A minimal implementation of Okapi BM25 using PyTorch. (Also uses HuggingFace tokenizers behind the scenes to tokenize text.)
pip install bm25_ptfrom bm25_pt import BM25
bm25 = BM25()
corpus = [
"A high weight in tf–idf is reached by a high term frequency",
"(in the given document) and a low document frequency of the term",
"in the whole collection of documents; the weights hence tend to filter",
"out common terms. Since the ratio inside the idf's log function is always",
"greater than or equal to 1, the value of idf (and tf–idf) is greater than or equal",
"to 0. As a term appears in more documents, the ratio inside the logarithm approaches",
"1, bringing the idf and tf–idf closer to 0.",
]
bm25.index(corpus)
queries = ["weights", "ratio logarithm"]
doc_scores = bm25.score_batch(queries)
print(doc_scores)
>> tensor([[0.0000, 0.0000, 1.4238, 0.0000, 0.0000, 0.0000, 0.0000],
[0.0000, 0.0000, 0.0000, 1.5317, 0.0000, 2.0203, 0.0000]])can also call score() with a single example:
doc_scores = bm25.score(queries[0])
print(doc_scores)
>> tensor([0.0000, 0.0000, 1.4238, 0.0000, 0.0000, 0.0000, 0.0000])You can use your own tokenizer if you want. Simply provide your tokenizer to the BM25 constructor:
from bm25_pt import BM25
import transformers
tokenizer = transformers.AutoTokenizer.from_pretrained("t5-base")
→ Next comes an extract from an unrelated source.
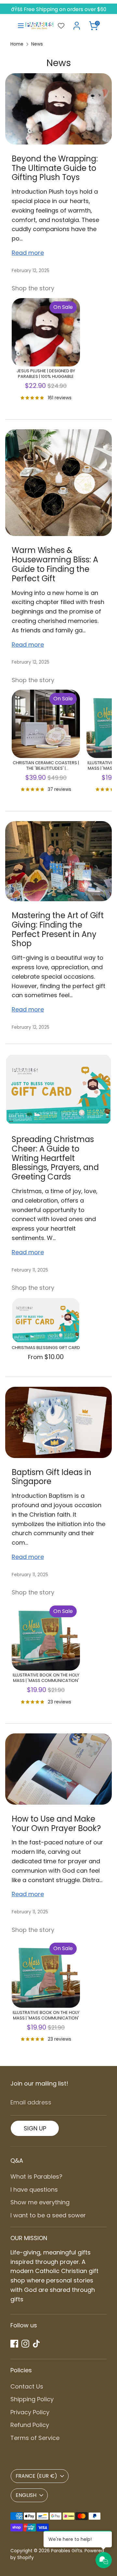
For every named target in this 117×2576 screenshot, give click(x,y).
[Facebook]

bm25 = BM25(tokenizer=tokenizer)To perform operations on a GPU, it's easy, just pass a device to initialization:
from bm25_pt import BM25
bm25 = BM25(device='cuda')I benchmarked this library on the Stanford LoCo benchmark. I'm not using any special tokenizer, so it's just using bert-base-uncased and matching based on subword tokens. We could probably get better performance by using a word-based model, perhaps by using a cased model, and certainly by tuning hyperparameters, especially b and k1.
| Retrieval Encoders | Seq Len | Tau Scrolls – Summ. | Tau Scrolls – Gov. | Tau Scrolls QMSUM | QASPER - Title | QASPER - Abstract | Average |
|---|---|---|---|---|---|---|---|
| bm25_pt | infinity | 89.5 | 96.1 | 56.2 | 94.3 | 99.4 | 87.1 |
| M2-BERT-2048 (80M) | 2048 | 81.8 | 94.7 | 58.5 | 87.3 | 95.5 | 83.6 |
| M2-BERT-8192 (80M) | 8192 | 94.7 | 96.5 | 64.1 | 86.8 | 97.5 | 85.9 |
| M2-BERT-32768 (80M) | 32768 | 98.6 | 98.5 | 69.5 | 97.4 | 98.7 | 92.5 |
As you can see below, this library is very fast, even on CPU:
| Dataset | Size | Index time (s) | Scoring time (s) |
|---|---|---|---|
| Tau Scrolls – Summ. | 3673 | 43.2 | 14.5 |
| Tau Scrolls – Gov. | 17,457 | 622.7 | 328.2 |
| Tau Scrolls QMSUM | 272 | 5.5 | 0.2 |
| QASPER - Title | 416 | 6.1 | 0.2 |
| QASPER - Abstract | 416 | 5.9 | 0.2 |
I think that most of the time is spent tokenizing long documents. It could likely be sped up with a faster tokenizer and/or multiprocessing.